**Текст страницы:**

Не только теперь, но и тогда я понимал, что для роли Гоншона нужен не я, а какой-нибудь большой актер. Но его не было. Сергей Михайлович нас ободрял, а мы старались...
В этой работе Эйзенштейн показал себя талантливым театральным художником и смелым режиссером-постановщиком.
А. Февральский уточняет: «...в центральном гарнизонном клубе поставили «Взятие Бастилии» («Четырнадцатое июля») Ромена Роллана. Это представление было разыграно объединенными силами студии, красноармейцев и командиров различных частей; одна из женских ролей исполнялась актрисой городского театра Арнольди, которая и поставила спектакль; Эйзенштейн работал здесь в качестве художника. «Взятие Бастилии» прошло три-четыре раза и имело большой успех у зрителей-красноармейцев и у местного населения».
Весь февраль и половину марта труппа любителей - драматическая студия при Великолукском гарнизонном клубе, созданная Сергеем Михайловичем, - работает над одноактной пьесой А. Амнуэля «Марат». Эйзенштейн выступал в этом спектакле как режиссер, декоратор и исполнитель роли Тюваша. Кстати, выходившая в Великих Луках газета «Красная звезда» (орган Политотдела 15-й армии) поместила отзыв о вечере, устроенном 19 марта 1920 года труппой гарнизонного клуба в театре «Коммуна». Первое отделение «богатой и разнообразной» программы вечера занимала постановка «Марата». Не называя фамилии Эйзенштейна (как и других участников спектакля), рецензент пишет, что «подобранные для этой пьесы декорации, костюмировка и грим не оставляли желать лучшего». Игру актеров он считает «в общем удовлетворительной», хотя и упоминает о «надрывавшемся в будке суфлере».
А в апреле начали подумывать о постановке «Жоржа Дандена» Мольера. Надо ли говорить, что эскизы декораций и костюмов к этой пьесе готовил Эйзенштейн! Увы, постановки этой не удалось осуществить. 25 мая 1920 года 18-е военное строительство (и, конечно, начинающий режиссер) передислоцировано ближе к фронту против белополяков - в Полоцк.
Поезд, в котором покидал Луки Эйзенштейн, вез его к будущей славе... Но сам творец «Броненосца «Потемкина» почему-то не любил вспоминать об этом периоде своей жизни, даже в «Биографии», построенной хронологически, Сергей Михайлович период 1918-го - июль 1920-го определил лишь со стороны деловой: «В военном строительстве: чертежником, техником, пом. производителя работ. Гатчина, Вожега (Архангельский фронт), Двинск, Полоцк (Западный Фронт)», а о театре не упомянул ни слова, даже Великих Лук не назвал...

**Условие задачи:** Перепечатайте без изменений отрывок из текста о театральной работе Эйзенштейна: начните с фразы, где есть слова «Не только теперь, но», и остановитесь после слов «и смелым режиссером-постановщиком.». Листинг взят из другого источника.

**Записанные данные:**
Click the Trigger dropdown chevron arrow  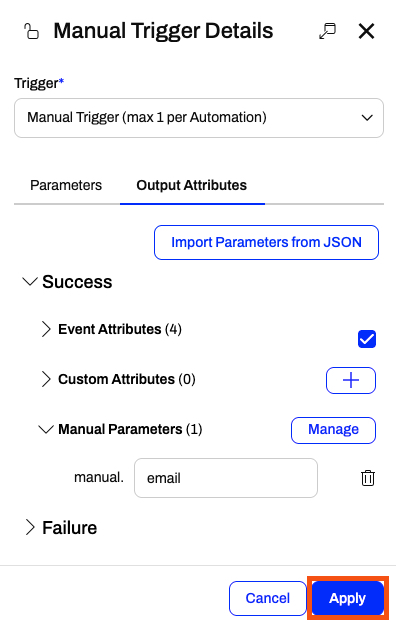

**Итог задания:**
Не только теперь, но и тогда я понимал, что для роли Гоншона нужен не я, а какой-нибудь большой актер. Но его не было. Сергей Михайлович нас ободрял, а мы старались...
В этой работе Эйзенштейн показал себя талантливым театральным художником и смелым режиссером-постановщиком.